Je sentais que, pour parler ainsi, il devait avoir de bonnes raisons.

Sans doute, mon attitude lui plut, car son accent se fit moins sévère.

— Si l’on m’avait écouté, on ne vous aurait rien confié de l’affaire ; mais on a tenu à être agréable au Times… Cela atténue votre responsabilité… Un journaliste, épris de sa profession, ne pouvait résister au désir de se rendre au Puits du Maure.

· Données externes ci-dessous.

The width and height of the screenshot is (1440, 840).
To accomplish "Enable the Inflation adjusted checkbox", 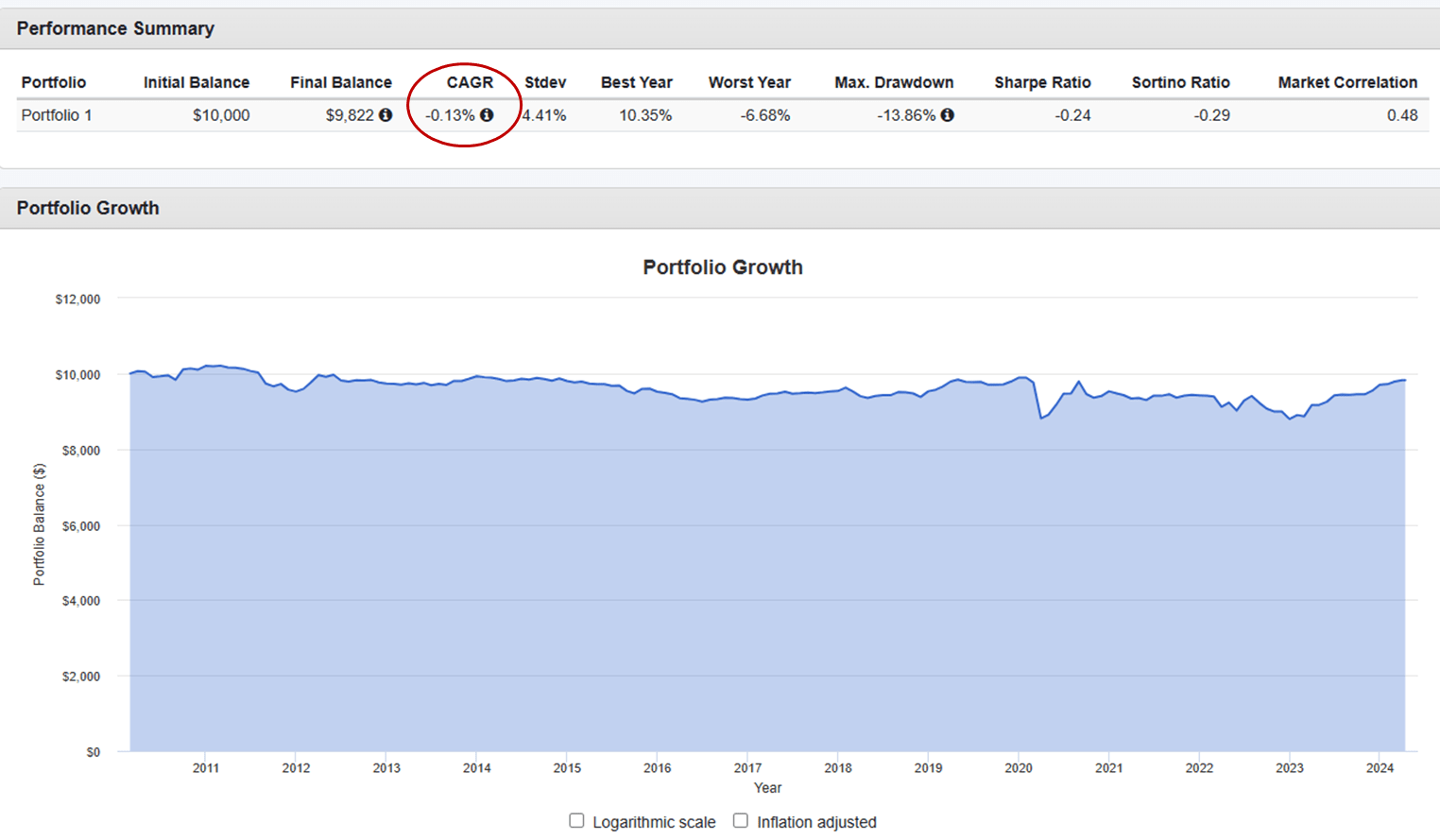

— Quoi ? Vous savez, m’écriai-je, stupéfait de voir le capitaine Markham au courant de mes faits et gestes.

Il me toisa d’un coup d’œil railleur :

— Vous n’allez pas vous étonner de cela… Vous avez interrogé toute la ville pour découvrir l’emplacement du Puits du Maure… et quand on questionne une cité entière… le malheur est que vous avez éveillé la défiance du comte de Holsbein, qu’il est sorti de l’Armeria avec vous, sans avoir tiré les documents de leur cachette…

Je ne pus arrêter cette phrase curieuse :

— Alors, on l’a dévalisé en pure perte ?

— Presque.

— Que signifie ce : presque ?

— Que le papier dérobé à Londres manquait ; mais que des notes chiffrées nous ont révélé que le comte se croyait entouré d’ennemis, et qu’il allait tenter une expérience pour s’assurer que personne ne serait capable de rompre les mailles du filet tendu autour de sa personne.

Je songeai au voyage de Wilhelm Bonn ; ce voyage dont Niète m’avait vaguement parlé, mais ma « faim de savoir » fut plus forte, et je murmurai :

— Le filet tendu par X 323 ?

Et le capitaine, inclinant la tête :

— Vous le connaissez ?

Cette fois, il haussa les épaules.

— Qui le connaît ?

— Pourtant, vous l’avez vu ?

— En dix occasions… Toujours différent de lui-même…

Avec un abandon qui me prouva que l’attaché militaire était aussi intrigué que moi, au sujet du mystérieux personnage, répondant à l’appellation de X 323.

— Ainsi, reprit-il, j’ai appris votre équipée par lui… Il est venu à l’ambassade, dans mon cabinet, sous l’apparence d’un boy télégraphiste… d’un gamin de dix-huit ans à peine… Il a deviné à mes regards dirigés vers la sonnerie électrique, que je méditais quelque chose contre son incognito.

— Et ?

— Il m’a prévenu que je n’étais pas de force… que nul ne le suivrait contre sa volonté. Il est sorti de mon bureau… J’ai aussitôt téléphoné au concierge de dépêcher un de nos agents à la poursuite du boy de la poste.

— Il lui a échappé ?…

— Plus fort que cela. L’agent et le concierge prétendent qu’aucune personne répondant au signalement donné n’est sorti de l’hôtel de l’Ambassade.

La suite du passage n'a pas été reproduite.